July 28, 1935.
David Dobbs at Wired Magazine asks if it was the toughest plane ever built. I would have to go with yes:
The ”All American,” of the 97th Bomber Group, made arguably the most astonishing return. (The 97th operated out of Tunisia; among the astounding photos at this memorial site is one of Winston Churchill visiting a morning briefing. There’s also one of a B-17 ditching in the Mediterranean — the type of situation to which Angus, my mother’s lover, few rescue missions to salvage.) The huge gash in the plane’s section rose from a collision with an enemy fighter, whose wing sliced almost clean through the fuselage:
The tail gunner was trapped at the rear of the plane because the floor connecting his section to the rest of the plane was gone. The plane, piloted by a Lieutenant Kendrick Bragg, flew 90 minutes back to base with the tail barely hanging on. By one account, it wagged like a dog’s tail, and the pilot, after dropping his bombs, made a U-turn 70 miles across so as not to stress the tail. When the plane landed and came to a stop, the tail finally broke off.Imagine being the tail gunner and having to ride in there for an hour-and-a-half while the tail swayed back and forth, and then riding through that landing. The Wired article features many more amazing pictures. I can't even imagine what the guys in those planes saw as they slowly flew back and forth through flak and fighter raids, awaiting potential death for more than 8 hours, day after day.

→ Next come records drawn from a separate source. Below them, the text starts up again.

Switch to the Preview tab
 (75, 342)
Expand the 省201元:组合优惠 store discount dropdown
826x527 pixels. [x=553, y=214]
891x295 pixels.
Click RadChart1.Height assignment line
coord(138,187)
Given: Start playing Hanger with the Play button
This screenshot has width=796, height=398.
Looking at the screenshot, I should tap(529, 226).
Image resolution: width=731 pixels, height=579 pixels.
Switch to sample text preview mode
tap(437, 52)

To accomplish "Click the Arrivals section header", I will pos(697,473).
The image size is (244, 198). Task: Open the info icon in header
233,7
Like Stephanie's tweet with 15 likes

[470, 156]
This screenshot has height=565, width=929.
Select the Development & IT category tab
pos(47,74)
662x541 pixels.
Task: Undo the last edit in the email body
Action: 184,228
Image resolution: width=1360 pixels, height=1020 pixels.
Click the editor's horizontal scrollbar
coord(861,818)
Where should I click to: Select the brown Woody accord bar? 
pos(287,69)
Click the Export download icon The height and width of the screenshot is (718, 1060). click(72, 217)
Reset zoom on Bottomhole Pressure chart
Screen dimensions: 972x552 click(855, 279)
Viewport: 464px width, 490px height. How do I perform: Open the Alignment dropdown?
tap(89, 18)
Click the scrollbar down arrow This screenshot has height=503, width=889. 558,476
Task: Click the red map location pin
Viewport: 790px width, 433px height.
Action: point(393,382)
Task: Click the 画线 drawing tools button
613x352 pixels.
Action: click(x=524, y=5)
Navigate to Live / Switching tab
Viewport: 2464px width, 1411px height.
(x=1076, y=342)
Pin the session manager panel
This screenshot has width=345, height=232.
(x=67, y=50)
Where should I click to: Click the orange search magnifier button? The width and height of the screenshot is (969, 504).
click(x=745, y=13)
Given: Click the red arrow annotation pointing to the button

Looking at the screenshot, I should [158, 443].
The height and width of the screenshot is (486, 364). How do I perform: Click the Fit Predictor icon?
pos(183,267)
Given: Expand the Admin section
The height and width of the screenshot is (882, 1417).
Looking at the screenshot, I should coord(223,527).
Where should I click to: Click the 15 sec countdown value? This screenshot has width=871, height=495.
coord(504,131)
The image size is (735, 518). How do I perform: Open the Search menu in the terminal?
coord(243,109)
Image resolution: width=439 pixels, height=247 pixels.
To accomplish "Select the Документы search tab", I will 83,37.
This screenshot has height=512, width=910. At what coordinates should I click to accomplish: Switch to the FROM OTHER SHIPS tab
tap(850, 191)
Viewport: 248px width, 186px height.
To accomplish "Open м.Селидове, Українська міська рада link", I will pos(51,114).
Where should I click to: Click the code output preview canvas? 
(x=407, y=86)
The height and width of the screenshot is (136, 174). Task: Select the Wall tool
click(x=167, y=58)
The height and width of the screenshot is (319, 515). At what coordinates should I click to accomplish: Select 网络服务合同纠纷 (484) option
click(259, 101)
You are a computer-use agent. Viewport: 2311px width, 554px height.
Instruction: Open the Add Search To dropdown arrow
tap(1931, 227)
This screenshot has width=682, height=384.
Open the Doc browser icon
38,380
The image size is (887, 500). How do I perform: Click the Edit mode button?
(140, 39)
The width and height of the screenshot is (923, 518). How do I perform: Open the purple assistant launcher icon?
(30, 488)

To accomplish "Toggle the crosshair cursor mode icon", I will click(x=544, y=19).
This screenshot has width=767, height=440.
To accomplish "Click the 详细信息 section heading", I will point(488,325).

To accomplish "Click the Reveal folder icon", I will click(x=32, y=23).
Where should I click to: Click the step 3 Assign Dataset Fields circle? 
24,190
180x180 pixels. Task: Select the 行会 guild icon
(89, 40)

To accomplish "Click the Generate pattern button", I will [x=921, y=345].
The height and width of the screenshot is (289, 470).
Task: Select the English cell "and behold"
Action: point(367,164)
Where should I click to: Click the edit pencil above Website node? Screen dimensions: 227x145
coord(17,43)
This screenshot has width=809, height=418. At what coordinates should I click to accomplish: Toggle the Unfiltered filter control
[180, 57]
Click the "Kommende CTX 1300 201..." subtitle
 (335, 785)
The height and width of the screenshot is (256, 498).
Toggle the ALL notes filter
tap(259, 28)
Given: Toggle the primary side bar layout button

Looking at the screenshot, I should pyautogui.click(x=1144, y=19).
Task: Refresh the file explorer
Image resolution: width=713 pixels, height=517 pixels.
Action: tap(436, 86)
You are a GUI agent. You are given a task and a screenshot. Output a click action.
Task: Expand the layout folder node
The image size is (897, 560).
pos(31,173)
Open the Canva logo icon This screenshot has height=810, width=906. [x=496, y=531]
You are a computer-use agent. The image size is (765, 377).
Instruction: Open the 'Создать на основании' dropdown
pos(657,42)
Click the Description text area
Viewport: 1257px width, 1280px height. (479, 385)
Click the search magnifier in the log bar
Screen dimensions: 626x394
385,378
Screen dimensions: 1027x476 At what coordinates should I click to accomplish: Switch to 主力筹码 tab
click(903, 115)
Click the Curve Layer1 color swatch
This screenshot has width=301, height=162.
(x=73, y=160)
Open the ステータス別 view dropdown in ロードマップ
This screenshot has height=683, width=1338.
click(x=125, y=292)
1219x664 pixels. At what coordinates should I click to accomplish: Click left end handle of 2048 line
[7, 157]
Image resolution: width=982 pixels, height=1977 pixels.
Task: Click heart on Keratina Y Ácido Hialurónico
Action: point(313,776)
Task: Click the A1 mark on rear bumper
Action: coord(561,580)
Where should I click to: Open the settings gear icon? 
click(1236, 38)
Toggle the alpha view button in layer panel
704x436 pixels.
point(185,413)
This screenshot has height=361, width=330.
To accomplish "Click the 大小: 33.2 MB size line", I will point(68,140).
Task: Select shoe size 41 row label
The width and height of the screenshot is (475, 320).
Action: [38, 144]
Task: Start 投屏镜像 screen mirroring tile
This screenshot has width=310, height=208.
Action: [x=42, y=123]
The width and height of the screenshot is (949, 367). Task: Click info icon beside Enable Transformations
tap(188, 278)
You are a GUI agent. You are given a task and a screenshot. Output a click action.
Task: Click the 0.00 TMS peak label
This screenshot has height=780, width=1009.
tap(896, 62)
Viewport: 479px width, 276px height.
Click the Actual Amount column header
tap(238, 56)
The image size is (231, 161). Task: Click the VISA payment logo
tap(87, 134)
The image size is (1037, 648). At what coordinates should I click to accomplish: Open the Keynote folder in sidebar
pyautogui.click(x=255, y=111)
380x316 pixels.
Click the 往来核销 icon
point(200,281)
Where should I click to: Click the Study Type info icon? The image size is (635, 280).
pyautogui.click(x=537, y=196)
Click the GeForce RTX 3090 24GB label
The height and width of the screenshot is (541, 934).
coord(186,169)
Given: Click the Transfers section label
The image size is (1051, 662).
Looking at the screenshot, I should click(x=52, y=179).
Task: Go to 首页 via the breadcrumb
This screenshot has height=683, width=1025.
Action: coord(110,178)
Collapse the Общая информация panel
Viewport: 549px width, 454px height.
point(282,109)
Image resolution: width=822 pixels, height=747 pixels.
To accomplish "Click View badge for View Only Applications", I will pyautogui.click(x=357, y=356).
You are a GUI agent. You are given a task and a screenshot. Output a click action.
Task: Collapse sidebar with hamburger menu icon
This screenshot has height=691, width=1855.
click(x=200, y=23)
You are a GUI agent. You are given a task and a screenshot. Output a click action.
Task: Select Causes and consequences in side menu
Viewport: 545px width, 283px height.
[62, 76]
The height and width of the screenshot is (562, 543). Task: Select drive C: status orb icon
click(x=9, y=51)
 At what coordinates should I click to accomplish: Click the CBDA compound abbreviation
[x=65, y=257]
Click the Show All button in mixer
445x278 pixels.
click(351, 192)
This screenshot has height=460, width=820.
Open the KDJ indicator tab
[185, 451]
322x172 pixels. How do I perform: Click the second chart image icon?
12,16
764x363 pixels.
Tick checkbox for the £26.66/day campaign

As the Reddog site notes, the All American got home because the designers built some redundancy into it. It was a very tough plane:
The ONLY reason that machine broke apart on landing is that, notice, the rear landing wheel has been carried away, and all the weight is being put on the bottom of the rear gunner’s station. The machine is not designed to do this with such structural damage.